A somewhat analogous classification is used by many Catholic writers. While conforming fully with political experience, it also based upon fundamental principles of ethics, and it illustrates the principles of logic. It is thus stated in summary form by Cathrein.{5} The functions of the State are First, to safeguard the juridical order, that is, to protect all rights, of individuals, families, private associations, and the Church; second, to promote the general welfare by positive means, with respect to all those goods that contribute to that end. Substantially the same classification and principle is laid down by Meyer,{6} Castelein,{7} Cronin,{8} and Lilly.{9} In a general way the primary functions in this classification correspond to the necessary or essential functions in the grouping made by the political writers.

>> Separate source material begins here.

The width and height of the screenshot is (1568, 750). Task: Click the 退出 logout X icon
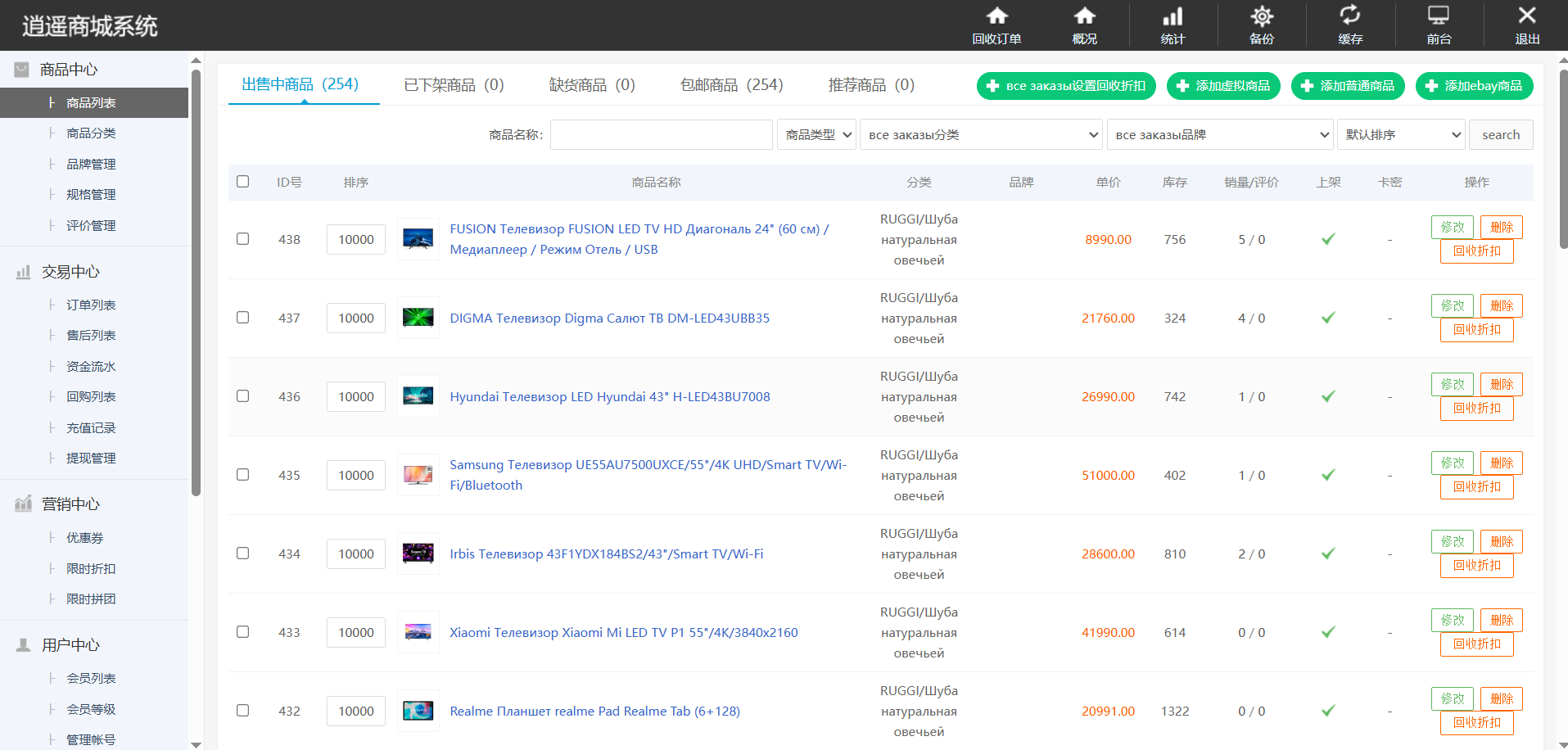point(1526,16)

While the second group of functions denoted by the Catholic writers resembles the second category of the political science manuals in a general way as regards content, there is a considerable difference of principle. The secondary functions described by the political writers are said to be optional, and their optional character is determined mainly by the varying experience and practice of particular States; but the positive promotion of general welfare is regarded by the Catholic writers as normal and necessary, because required by the fundamental needs of human beings. According to the Catholic writers, the difference between the primary and secondary functions of the State is not a difference of kind but only of degree. As noted by Meyer, the primary functions are not sufficient. The State must not only safeguard rights, but promote the general good by positive measures of helpfulness.{10} This is the general principle. In carrying it out, the State may properly undertake some particular activities which are not obligatory, but only more or less expedient.

PRIMARY FUNCTIONS

The concrete activities which fall under the primary functions of the State may be summarized as follows. All natural rights must receive adequate protection. The State is obliged to safeguard the individual's rights to life, liberty, property, livelihood, good name, and spiritual and moral security. Whence it follows that laws must be enacted and enforced against all forms of physical assault and arbitrary restraint; against theft, robbery, and every species of fraud and extortion; against all apparently free contracts which deny the opportunity of pursuing a livelihood on reasonable terms; against calumny and detraction; and against the spiritual and moral scandal produced by false and immoral preaching, teaching, and publication.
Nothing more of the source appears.